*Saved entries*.
"""

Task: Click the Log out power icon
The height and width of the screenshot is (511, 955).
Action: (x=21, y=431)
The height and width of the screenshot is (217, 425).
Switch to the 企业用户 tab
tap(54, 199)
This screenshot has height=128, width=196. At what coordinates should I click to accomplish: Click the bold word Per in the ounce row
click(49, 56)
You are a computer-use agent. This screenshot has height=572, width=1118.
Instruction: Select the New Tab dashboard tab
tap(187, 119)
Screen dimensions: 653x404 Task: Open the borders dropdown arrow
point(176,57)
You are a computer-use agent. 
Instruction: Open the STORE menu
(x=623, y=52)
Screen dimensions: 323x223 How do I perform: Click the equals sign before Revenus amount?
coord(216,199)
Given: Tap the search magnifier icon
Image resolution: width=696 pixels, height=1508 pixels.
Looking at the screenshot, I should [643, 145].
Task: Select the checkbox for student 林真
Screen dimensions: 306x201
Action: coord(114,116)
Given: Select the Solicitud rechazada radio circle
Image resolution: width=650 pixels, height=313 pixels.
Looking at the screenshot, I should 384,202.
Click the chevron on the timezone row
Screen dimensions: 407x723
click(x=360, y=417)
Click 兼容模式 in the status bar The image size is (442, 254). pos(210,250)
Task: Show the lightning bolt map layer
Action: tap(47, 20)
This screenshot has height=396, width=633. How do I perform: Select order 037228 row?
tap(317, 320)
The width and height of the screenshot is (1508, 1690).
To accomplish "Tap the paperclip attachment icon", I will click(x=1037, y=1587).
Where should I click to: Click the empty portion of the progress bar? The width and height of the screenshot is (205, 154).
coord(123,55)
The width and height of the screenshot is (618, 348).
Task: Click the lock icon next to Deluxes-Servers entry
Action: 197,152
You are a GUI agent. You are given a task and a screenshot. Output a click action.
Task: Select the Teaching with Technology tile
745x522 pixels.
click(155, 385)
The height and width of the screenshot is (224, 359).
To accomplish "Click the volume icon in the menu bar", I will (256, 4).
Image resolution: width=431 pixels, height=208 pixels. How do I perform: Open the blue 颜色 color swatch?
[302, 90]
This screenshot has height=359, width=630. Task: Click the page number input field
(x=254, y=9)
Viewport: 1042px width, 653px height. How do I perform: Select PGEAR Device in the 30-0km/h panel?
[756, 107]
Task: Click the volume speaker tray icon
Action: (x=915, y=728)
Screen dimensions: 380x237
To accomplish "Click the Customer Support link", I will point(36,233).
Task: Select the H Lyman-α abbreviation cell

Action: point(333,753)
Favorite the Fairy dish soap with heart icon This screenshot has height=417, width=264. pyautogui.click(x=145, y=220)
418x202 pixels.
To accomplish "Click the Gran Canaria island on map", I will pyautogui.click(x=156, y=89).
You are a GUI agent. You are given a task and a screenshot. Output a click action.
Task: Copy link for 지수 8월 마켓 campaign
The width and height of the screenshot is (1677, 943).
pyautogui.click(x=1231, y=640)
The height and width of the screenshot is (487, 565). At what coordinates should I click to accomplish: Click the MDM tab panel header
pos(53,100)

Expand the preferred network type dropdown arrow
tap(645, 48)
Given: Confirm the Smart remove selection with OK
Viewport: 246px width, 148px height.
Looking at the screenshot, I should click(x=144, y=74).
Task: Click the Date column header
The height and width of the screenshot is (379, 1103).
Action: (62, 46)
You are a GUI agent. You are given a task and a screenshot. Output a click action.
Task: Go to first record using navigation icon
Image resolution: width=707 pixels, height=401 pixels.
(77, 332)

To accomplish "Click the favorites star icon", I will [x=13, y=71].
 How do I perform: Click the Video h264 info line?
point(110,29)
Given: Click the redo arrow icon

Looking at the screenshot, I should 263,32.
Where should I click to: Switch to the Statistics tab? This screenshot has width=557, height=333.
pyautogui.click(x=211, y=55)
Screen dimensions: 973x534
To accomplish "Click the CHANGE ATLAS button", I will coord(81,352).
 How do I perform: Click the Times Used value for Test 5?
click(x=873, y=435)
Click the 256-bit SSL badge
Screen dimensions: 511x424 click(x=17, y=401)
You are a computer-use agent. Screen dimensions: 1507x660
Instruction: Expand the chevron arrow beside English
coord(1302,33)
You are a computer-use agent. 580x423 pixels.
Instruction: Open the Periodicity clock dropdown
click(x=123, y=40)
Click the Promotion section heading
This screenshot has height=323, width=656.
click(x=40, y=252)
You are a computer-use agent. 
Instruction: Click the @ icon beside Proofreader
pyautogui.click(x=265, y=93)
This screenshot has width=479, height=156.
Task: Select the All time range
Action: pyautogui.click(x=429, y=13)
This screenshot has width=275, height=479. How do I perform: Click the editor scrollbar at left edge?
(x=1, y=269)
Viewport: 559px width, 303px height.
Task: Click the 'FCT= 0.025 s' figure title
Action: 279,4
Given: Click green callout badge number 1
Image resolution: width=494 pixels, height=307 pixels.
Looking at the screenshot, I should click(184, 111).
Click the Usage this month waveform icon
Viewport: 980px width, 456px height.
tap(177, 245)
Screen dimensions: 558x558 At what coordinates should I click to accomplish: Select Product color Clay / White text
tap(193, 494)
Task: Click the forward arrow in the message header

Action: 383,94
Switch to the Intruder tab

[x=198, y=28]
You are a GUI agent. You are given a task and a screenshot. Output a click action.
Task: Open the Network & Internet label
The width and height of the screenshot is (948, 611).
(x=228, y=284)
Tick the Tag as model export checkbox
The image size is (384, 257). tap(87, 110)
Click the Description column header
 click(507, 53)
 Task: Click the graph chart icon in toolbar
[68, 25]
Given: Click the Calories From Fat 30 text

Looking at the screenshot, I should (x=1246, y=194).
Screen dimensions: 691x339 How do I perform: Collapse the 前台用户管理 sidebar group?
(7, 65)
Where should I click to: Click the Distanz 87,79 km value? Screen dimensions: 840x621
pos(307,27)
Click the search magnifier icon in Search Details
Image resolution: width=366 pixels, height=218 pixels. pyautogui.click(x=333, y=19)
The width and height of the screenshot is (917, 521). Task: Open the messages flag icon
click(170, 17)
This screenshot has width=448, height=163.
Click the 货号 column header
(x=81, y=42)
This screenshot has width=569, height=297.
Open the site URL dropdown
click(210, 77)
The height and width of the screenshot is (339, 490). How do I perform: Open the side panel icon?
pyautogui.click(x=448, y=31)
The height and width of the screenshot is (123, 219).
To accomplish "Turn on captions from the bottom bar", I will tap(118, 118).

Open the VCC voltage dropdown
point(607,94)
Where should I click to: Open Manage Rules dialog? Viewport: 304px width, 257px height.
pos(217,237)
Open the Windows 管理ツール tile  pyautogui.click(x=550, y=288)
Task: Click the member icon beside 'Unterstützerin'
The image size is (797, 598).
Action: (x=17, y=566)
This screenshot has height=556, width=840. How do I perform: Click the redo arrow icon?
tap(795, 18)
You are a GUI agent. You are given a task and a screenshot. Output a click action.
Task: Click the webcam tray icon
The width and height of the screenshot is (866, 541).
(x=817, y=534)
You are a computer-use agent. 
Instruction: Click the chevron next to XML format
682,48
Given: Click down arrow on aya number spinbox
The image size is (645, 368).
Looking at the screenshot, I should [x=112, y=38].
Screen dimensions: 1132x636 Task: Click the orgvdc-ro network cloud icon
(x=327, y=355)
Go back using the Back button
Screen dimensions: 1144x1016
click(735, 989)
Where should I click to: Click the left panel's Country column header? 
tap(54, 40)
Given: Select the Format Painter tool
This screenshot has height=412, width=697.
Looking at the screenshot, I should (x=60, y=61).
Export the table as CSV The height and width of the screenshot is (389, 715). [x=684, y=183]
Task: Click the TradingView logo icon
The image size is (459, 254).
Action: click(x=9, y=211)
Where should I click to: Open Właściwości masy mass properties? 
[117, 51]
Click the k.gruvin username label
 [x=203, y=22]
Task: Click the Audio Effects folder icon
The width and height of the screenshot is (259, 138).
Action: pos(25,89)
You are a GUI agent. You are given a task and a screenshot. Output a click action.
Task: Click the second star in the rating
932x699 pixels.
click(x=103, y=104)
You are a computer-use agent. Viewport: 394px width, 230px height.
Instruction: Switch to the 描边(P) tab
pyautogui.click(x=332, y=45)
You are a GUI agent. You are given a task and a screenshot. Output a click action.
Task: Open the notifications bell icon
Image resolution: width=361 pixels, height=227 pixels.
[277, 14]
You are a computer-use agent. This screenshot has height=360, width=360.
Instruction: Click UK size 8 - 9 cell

"""

*Instructions to follow*. Which lines above include "computer"? Show each of them by copying it.

*Response to the exercise*.
You are a computer-use agent. This screenshot has height=572, width=1118.
You are a computer-use agent. 
You are a computer-use agent. Screen dimensions: 1507x660
You are a computer-use agent. 580x423 pixels.
You are a computer-use agent. 
You are a computer-use agent. 
You are a computer-use agent. Viewport: 394px width, 230px height.
You are a computer-use agent. This screenshot has height=360, width=360.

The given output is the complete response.